▸ The problem
Output the full listing that appears below, exactly as it is presented.

————————

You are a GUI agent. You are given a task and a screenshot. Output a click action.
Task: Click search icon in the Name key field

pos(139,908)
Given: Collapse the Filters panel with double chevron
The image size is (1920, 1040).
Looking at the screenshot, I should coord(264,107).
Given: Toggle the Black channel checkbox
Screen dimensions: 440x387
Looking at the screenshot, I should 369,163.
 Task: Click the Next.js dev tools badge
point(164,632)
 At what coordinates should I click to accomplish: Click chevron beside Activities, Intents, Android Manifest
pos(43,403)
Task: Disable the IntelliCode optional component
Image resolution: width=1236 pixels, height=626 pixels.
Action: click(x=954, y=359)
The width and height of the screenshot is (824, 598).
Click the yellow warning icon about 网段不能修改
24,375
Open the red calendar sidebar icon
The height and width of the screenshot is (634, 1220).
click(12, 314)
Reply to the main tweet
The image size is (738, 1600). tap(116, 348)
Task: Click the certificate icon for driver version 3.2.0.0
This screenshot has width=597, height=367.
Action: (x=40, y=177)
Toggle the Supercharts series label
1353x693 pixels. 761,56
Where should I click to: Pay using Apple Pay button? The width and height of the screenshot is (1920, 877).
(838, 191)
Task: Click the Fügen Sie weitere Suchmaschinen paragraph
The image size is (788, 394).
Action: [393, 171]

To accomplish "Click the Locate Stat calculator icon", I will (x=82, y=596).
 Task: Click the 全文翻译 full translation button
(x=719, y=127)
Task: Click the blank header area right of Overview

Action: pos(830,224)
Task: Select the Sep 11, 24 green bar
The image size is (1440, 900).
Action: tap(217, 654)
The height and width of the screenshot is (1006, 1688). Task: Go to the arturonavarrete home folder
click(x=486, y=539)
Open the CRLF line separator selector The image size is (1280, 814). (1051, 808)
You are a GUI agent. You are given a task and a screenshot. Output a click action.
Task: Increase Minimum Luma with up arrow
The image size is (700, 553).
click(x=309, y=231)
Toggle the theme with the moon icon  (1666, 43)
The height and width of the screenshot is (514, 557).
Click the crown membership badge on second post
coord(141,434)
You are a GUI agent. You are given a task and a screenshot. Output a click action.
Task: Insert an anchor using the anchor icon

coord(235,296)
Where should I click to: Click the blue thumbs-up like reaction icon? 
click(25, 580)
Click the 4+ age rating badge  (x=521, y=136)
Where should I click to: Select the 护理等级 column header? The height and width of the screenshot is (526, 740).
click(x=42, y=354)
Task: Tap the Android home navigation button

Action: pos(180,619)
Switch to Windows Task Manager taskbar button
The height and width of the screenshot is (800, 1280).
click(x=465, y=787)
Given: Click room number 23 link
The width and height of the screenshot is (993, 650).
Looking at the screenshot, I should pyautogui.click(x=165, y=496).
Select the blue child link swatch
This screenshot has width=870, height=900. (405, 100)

————————

▸ Worked solution
You are a GUI agent. You are given a task and a screenshot. Output a click action.
Task: Click search icon in the Name key field

pos(139,908)
Given: Collapse the Filters panel with double chevron
The image size is (1920, 1040).
Looking at the screenshot, I should coord(264,107).
Given: Toggle the Black channel checkbox
Screen dimensions: 440x387
Looking at the screenshot, I should 369,163.
 Task: Click the Next.js dev tools badge
point(164,632)
 At what coordinates should I click to accomplish: Click chevron beside Activities, Intents, Android Manifest
pos(43,403)
Task: Disable the IntelliCode optional component
Image resolution: width=1236 pixels, height=626 pixels.
Action: click(x=954, y=359)
The width and height of the screenshot is (824, 598).
Click the yellow warning icon about 网段不能修改
24,375
Open the red calendar sidebar icon
The height and width of the screenshot is (634, 1220).
click(12, 314)
Reply to the main tweet
The image size is (738, 1600). tap(116, 348)
Task: Click the certificate icon for driver version 3.2.0.0
This screenshot has width=597, height=367.
Action: (x=40, y=177)
Toggle the Supercharts series label
1353x693 pixels. 761,56
Where should I click to: Pay using Apple Pay button? The width and height of the screenshot is (1920, 877).
(838, 191)
Task: Click the Fügen Sie weitere Suchmaschinen paragraph
The image size is (788, 394).
Action: [393, 171]

To accomplish "Click the Locate Stat calculator icon", I will (x=82, y=596).
 Task: Click the 全文翻译 full translation button
(x=719, y=127)
Task: Click the blank header area right of Overview

Action: pos(830,224)
Task: Select the Sep 11, 24 green bar
The image size is (1440, 900).
Action: tap(217, 654)
The height and width of the screenshot is (1006, 1688). Task: Go to the arturonavarrete home folder
click(x=486, y=539)
Open the CRLF line separator selector The image size is (1280, 814). (1051, 808)
You are a GUI agent. You are given a task and a screenshot. Output a click action.
Task: Increase Minimum Luma with up arrow
The image size is (700, 553).
click(x=309, y=231)
Toggle the theme with the moon icon  (1666, 43)
The height and width of the screenshot is (514, 557).
Click the crown membership badge on second post
coord(141,434)
You are a GUI agent. You are given a task and a screenshot. Output a click action.
Task: Insert an anchor using the anchor icon

coord(235,296)
Where should I click to: Click the blue thumbs-up like reaction icon? 
click(25, 580)
Click the 4+ age rating badge  (x=521, y=136)
Where should I click to: Select the 护理等级 column header? The height and width of the screenshot is (526, 740).
click(x=42, y=354)
Task: Tap the Android home navigation button

Action: pos(180,619)
Switch to Windows Task Manager taskbar button
The height and width of the screenshot is (800, 1280).
click(x=465, y=787)
Given: Click room number 23 link
The width and height of the screenshot is (993, 650).
Looking at the screenshot, I should pyautogui.click(x=165, y=496).
Select the blue child link swatch
This screenshot has width=870, height=900. (405, 100)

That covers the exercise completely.